## DEINE AUFGABE
Schreibe den unten stehenden Reisebericht über die Libyentour 1998 im Anschluss an seinen letzten Satz weiter.

## AUSGEWÄHLTER AUSZUG

Libyentour 1998
Montag, 7. September

7:00 Uhr. Nachdem wir es nach fast einer dreiviertel Stunde geschafft haben, ohne aufzusitzen auf die Straße zurück zu kommen, fuhren wir weiter nach Tobruk. Verfahren konnte man sich ja nicht und da in Libyen Spritsparen das letzte ist, was man nötig hat ging die Fahrt zügig voran. Immer mit Vollgas, aber mehr als 125 km/h gibt der völlig überladene Daimler mit Dachlast und eingeschalteter Klimaanlage auch auf ebener Strecke nicht her. Man kann nicht alles haben. Keine vierzig Kilometer von unserem Nachtplatz entfernt war der Boden wieder so beschaffen, daß es möglich gewesen wäre, ohne größere Probleme hier rein und wieder hinauszufahren. Das wurde ins Kraftfahrtagebuch eingetragen.

Der Klassiker
Einige Herden Kamele (oder Dromedare oder was das auch für Viecher gewesen sein mögen) kreuzten immer wieder mal unseren Weg - oder wir ihren, wie hier.

## VORLIEGENDE ANGABEN
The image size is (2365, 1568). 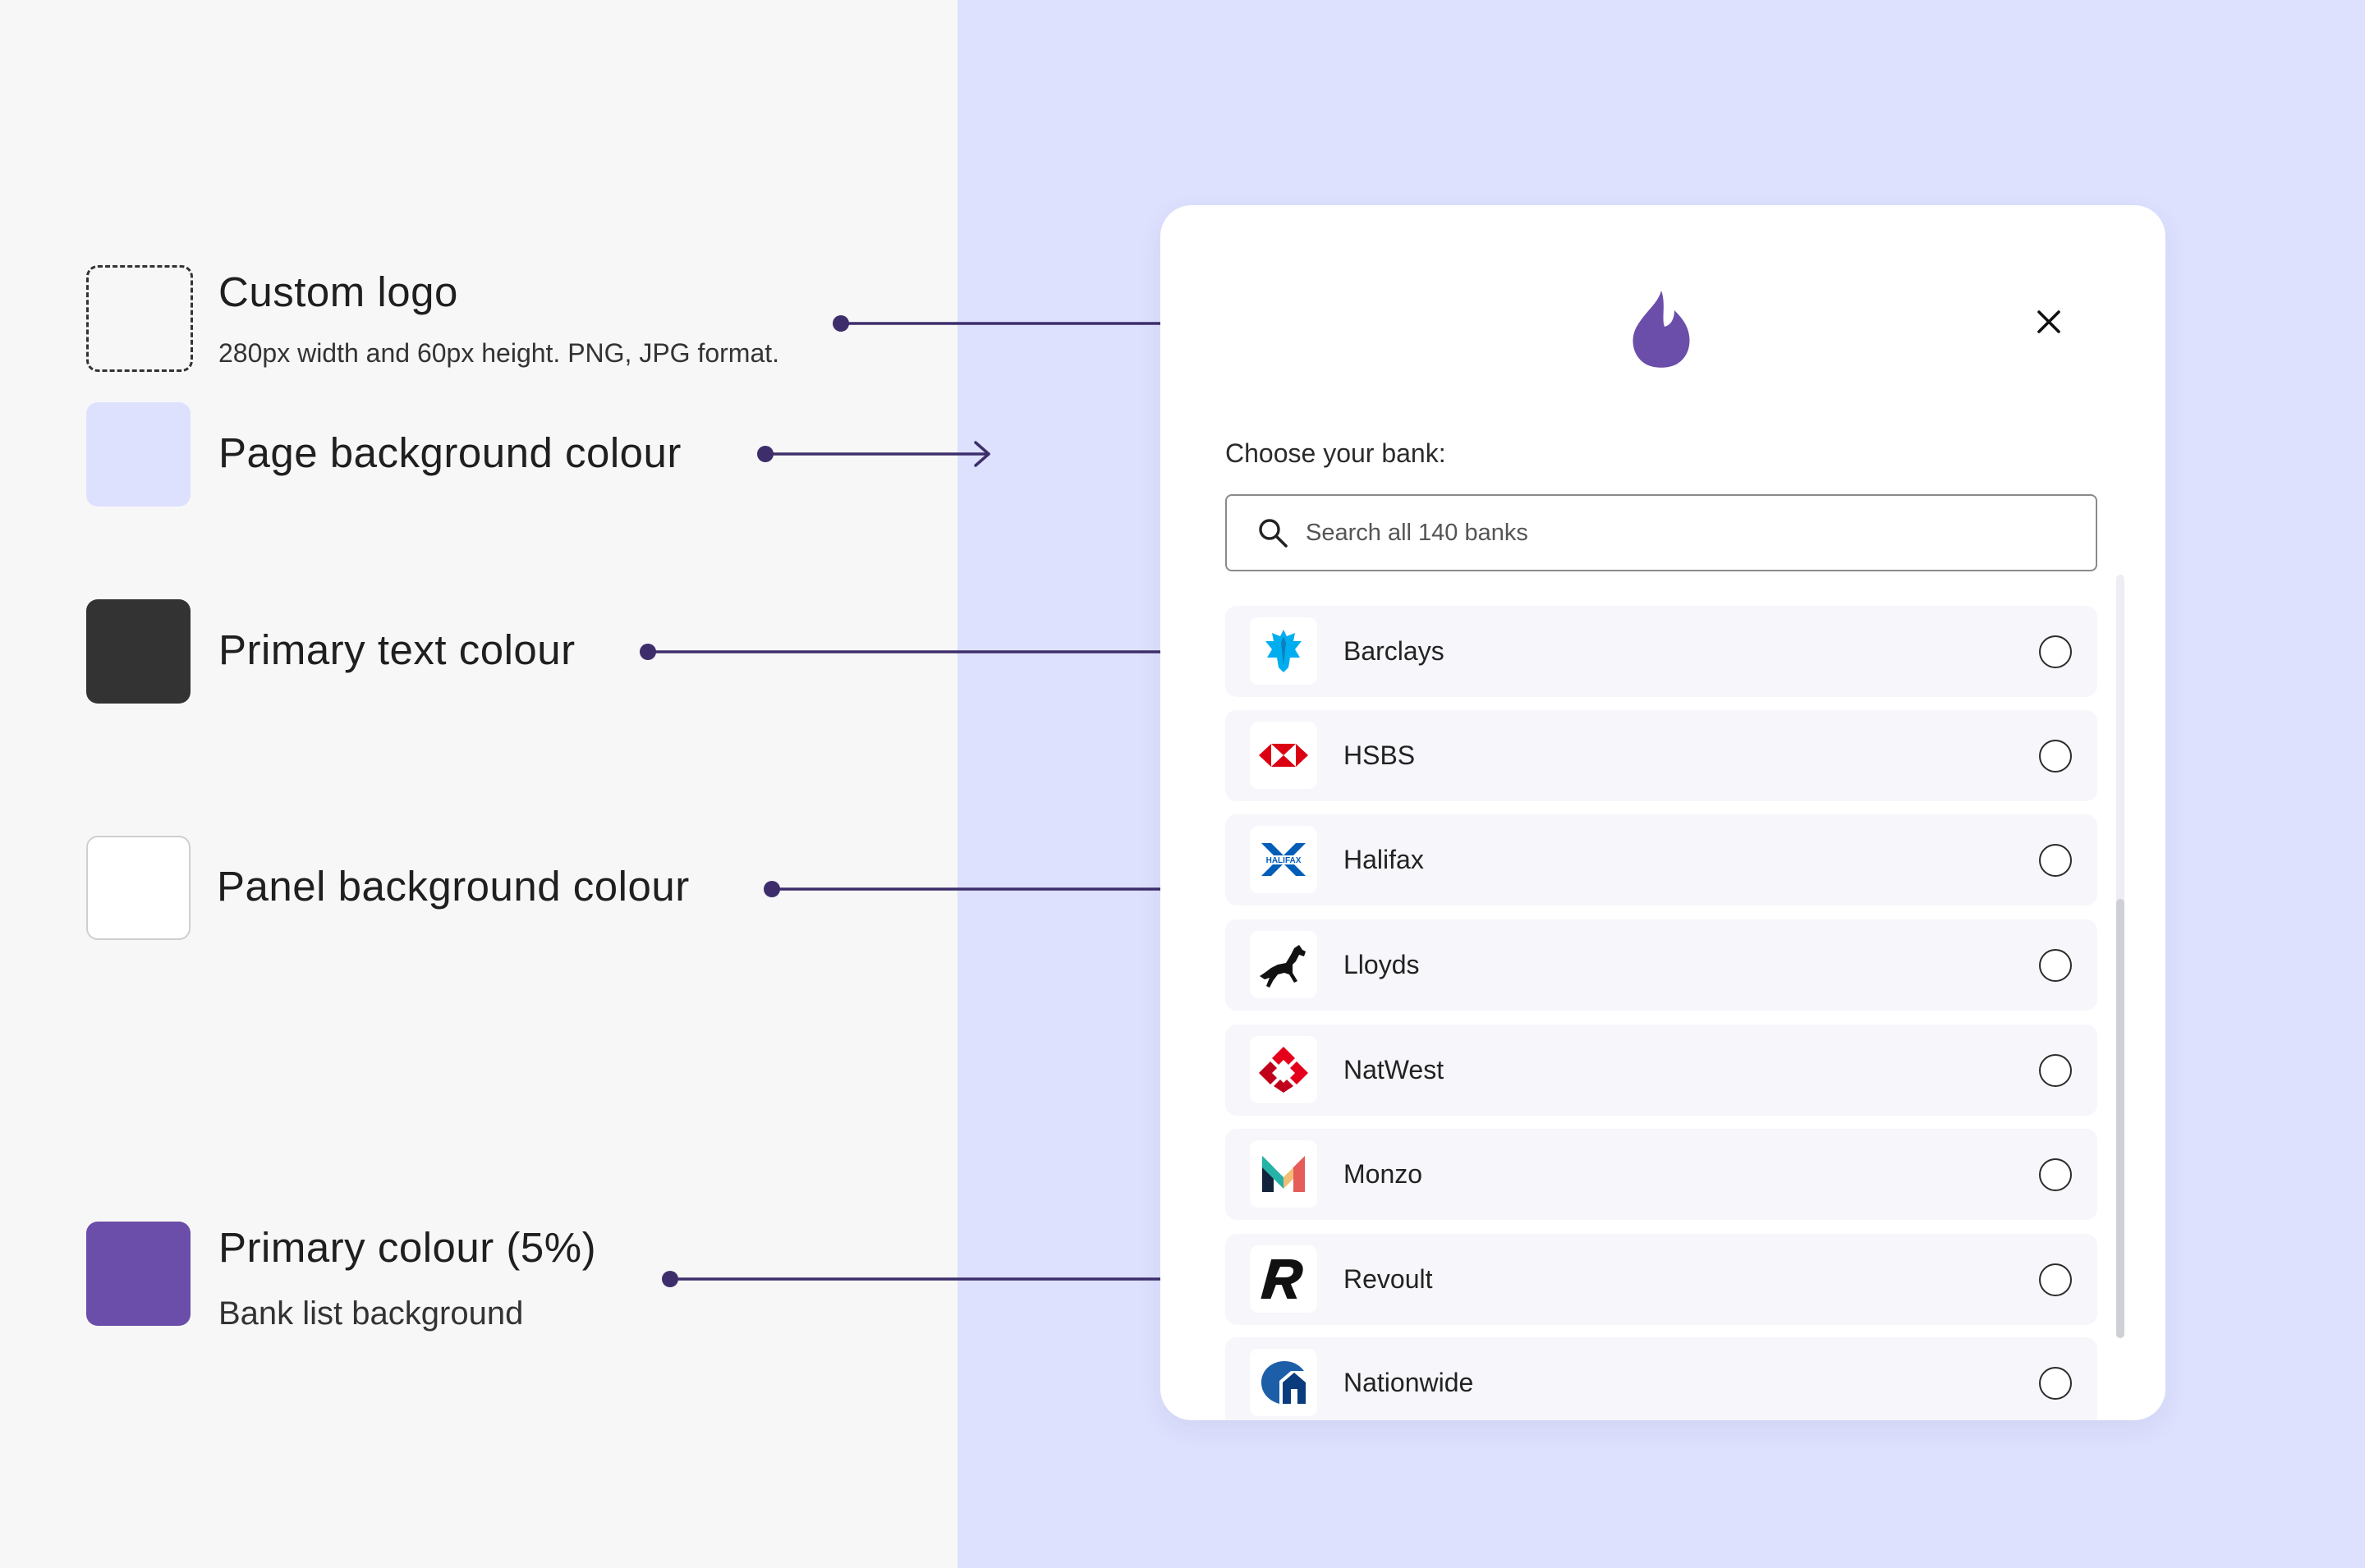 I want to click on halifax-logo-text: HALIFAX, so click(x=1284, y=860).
--
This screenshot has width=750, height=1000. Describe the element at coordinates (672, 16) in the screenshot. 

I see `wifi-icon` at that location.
--
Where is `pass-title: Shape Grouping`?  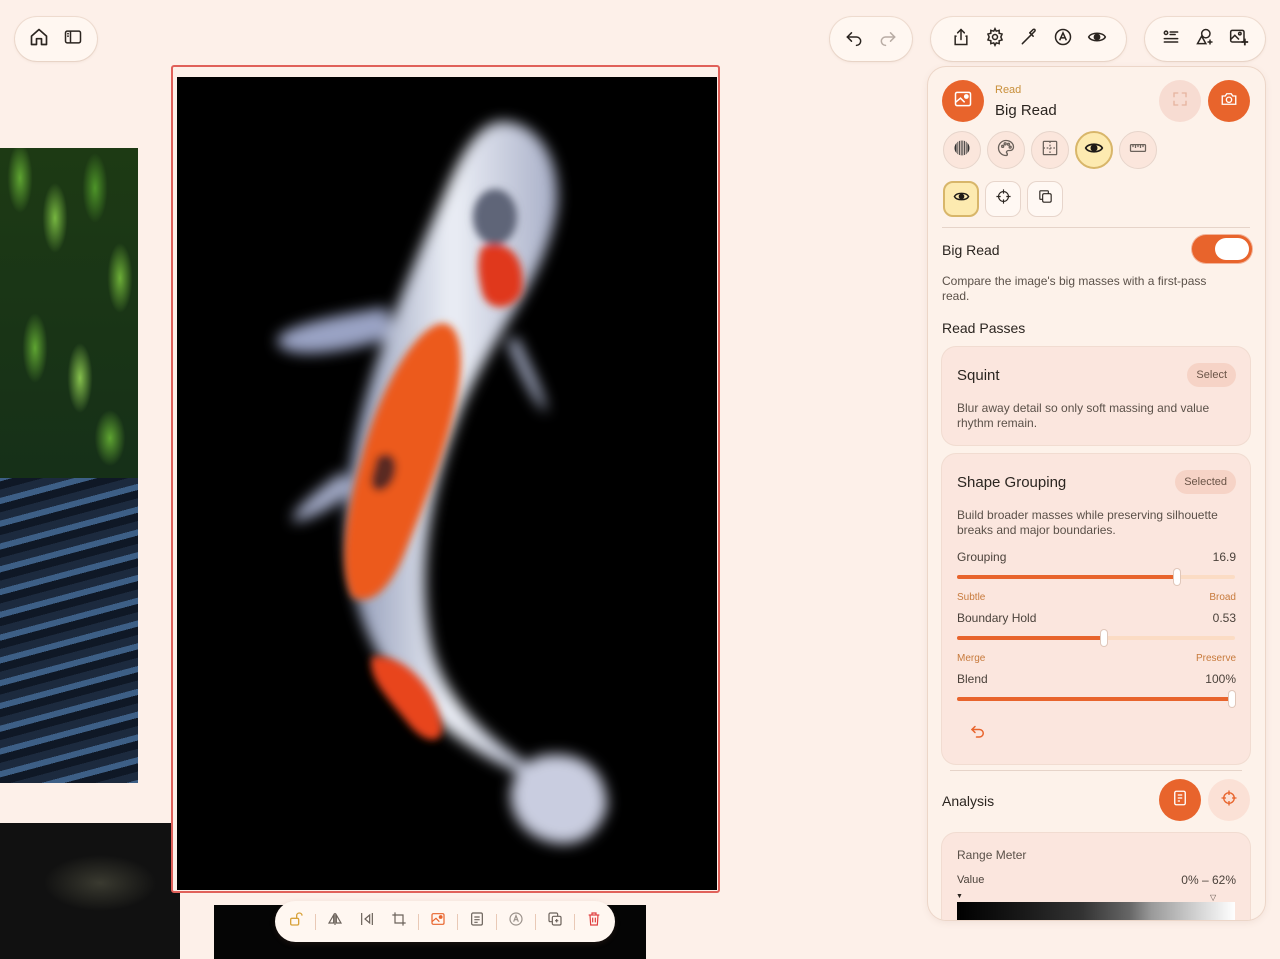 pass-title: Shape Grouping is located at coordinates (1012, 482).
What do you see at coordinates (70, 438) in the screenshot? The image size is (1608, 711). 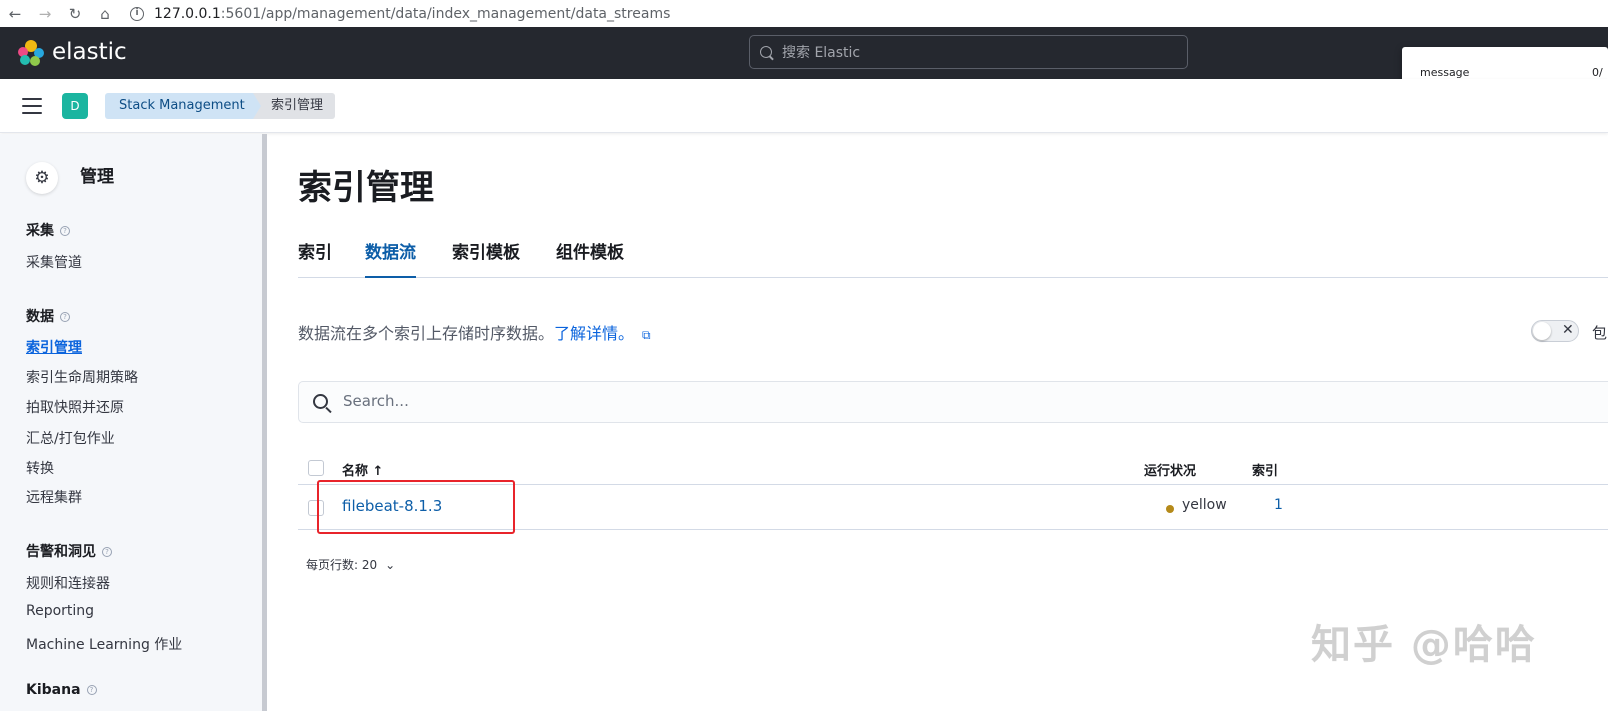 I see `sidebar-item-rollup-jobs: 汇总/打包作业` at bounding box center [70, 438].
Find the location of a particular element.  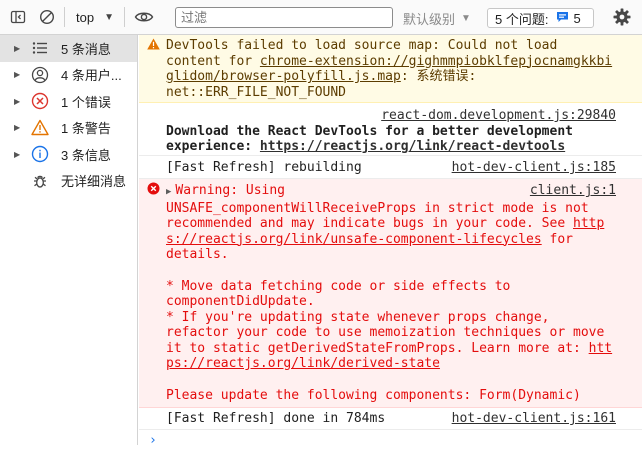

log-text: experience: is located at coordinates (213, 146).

## DIE ANTWORT
11:00 Uhr: Ankunft in Tobruk. Französischer und englischer Soldatenfriedhof wurden besichtigt.

Das berühmte Tobruk, von dem ich in meiner Schulzeit so viel gelesen habe, das während des Nordafrikafeldzuges zig mal den Besitzer wechselte, nun stand ich selbst davor.

Französischer Soldatenfriedhof. Britischer Soldatenfriedhof.

Beides sehr schöne und gepflegte Anlagen, wobei mir persönlich der britische Friedhof was die Lage und die Ästhetik angeht besser gefällt.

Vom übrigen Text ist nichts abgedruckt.